GPs warn against legalizing cannabis ahead of Citizens’ Assembly vote
‘Cannabis is a dangerous drug and a serious public health concern,’ says ICGP, as assembly meets to consider decriminalization.
GPs have highlighted the negative impacts of legalising cannabis in advance of a vote on the wider issue this weekend at the Citizens’ Assembly on Drugs.
“Drug use has profound and lasting adverse effects on individuals, families, communities and our wider society,” the Irish College of General Practitioners (ICGP) said, as the debate on drugs liberalisation reaches an important juncture.
“While evidence indicates marijuana and cannabinoids may have potential therapeutic benefits, there are notable public health and health impacts associated with its use,” the group said in a statement issued by its clinical director Dr Diarmuid Quinlan.
“Cannabis is a dangerous drug and a serious public health concern,” according to the statement. “The ICGP discourages cannabis use, especially in high-risk populations such as youth, those with a personal or family history of mental disorder, pregnant women and women who are breastfeeding.”

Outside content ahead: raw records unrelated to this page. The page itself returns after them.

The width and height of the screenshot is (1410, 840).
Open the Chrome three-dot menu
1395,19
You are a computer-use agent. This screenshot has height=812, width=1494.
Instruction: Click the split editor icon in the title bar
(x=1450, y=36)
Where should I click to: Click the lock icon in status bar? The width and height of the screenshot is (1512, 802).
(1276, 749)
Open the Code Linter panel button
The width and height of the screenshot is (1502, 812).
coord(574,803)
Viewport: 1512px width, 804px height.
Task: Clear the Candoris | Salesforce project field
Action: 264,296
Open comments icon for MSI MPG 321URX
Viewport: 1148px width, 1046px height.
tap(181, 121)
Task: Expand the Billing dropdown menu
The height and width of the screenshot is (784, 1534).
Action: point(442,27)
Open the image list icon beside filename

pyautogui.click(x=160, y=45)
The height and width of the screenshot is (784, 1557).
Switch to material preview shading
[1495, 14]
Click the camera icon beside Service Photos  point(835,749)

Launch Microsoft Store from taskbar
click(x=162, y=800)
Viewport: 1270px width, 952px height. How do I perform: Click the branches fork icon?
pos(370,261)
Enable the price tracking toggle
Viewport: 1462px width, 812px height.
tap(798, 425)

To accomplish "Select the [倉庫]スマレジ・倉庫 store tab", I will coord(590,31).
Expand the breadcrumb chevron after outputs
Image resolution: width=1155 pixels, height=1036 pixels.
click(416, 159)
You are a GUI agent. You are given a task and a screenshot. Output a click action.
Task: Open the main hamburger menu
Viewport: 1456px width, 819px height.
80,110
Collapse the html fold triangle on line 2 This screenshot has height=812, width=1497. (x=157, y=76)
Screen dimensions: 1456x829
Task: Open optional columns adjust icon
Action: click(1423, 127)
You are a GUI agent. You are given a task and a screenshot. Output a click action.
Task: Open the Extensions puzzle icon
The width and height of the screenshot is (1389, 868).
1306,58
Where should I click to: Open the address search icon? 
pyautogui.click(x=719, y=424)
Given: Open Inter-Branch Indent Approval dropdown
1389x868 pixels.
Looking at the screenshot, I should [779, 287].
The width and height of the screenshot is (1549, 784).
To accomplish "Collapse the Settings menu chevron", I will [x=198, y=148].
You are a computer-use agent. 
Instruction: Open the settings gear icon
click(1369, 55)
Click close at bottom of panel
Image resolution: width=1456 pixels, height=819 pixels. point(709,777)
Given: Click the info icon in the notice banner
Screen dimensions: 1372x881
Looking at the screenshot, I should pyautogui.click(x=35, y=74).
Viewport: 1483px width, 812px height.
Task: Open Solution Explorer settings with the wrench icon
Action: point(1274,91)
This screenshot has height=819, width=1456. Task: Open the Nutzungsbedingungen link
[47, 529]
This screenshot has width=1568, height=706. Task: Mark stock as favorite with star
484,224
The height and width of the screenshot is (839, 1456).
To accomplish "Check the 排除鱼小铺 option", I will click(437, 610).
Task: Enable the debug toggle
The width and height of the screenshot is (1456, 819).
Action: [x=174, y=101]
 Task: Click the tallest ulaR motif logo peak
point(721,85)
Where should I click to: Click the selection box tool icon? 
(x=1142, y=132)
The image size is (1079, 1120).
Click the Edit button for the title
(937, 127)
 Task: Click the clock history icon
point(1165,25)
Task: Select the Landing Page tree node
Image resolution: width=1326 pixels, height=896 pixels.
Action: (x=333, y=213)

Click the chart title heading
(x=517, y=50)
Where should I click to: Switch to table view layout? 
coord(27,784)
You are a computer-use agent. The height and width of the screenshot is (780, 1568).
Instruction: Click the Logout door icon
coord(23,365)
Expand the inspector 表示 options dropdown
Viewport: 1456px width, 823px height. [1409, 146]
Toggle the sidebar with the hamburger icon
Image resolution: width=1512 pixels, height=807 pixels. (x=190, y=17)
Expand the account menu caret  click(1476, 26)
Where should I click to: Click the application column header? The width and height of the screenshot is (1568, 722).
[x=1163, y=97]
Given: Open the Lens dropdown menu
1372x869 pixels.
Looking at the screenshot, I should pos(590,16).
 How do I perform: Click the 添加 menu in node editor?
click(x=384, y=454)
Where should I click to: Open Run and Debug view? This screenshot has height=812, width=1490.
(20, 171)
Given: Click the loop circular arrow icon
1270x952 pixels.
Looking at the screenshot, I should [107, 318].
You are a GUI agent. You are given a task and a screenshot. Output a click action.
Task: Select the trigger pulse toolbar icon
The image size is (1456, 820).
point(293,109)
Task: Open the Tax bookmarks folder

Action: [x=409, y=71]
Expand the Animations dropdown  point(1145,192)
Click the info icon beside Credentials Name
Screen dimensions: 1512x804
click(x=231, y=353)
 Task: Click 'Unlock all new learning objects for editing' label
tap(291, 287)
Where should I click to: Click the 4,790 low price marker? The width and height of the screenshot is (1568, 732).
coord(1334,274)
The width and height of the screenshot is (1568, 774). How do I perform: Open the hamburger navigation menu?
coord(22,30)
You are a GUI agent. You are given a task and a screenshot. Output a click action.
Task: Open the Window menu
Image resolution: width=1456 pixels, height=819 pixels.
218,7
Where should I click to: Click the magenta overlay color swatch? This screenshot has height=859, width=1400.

The family doctors’ group said the HSE and Department of Health should improve surveillance efforts to ensure data is available on the short- and long-term health effects of cannabis, “especially emergency department visits and hospitalisations, impaired driving, workplace impairment and worker-related injury and safety, and prevalence of psychiatric and addictive disorders, including cannabis use disorder”.
It also called for stronger public health messaging on the adverse health effects of cannabis and cannabinoid inhalation and ingestion, “with an emphasis on reducing initiation and frequency of cannabis use among adolescents, especially high-potency products; use among women who are pregnant or contemplating pregnancy; and avoiding cannabis-impaired driving”.
The group expressed support for Government plans to refer people found in possession of drugs for personal use for health assessment, provided this is adequately resourced.
It also said there should be “public-health based strategies, rather than incarceration” for people caught with small quantities of cannabis for personal use.
The statement was developed after a motion on the issue was passed at the ICGP AGM last May.
The Citizens’ Assembly holds its sixth meeting on drug use this weekend, when members will vote on a range of proposals. Members are expected to favour some liberalisation of existing laws. The assembly will then compile a report for Government on proposals for change.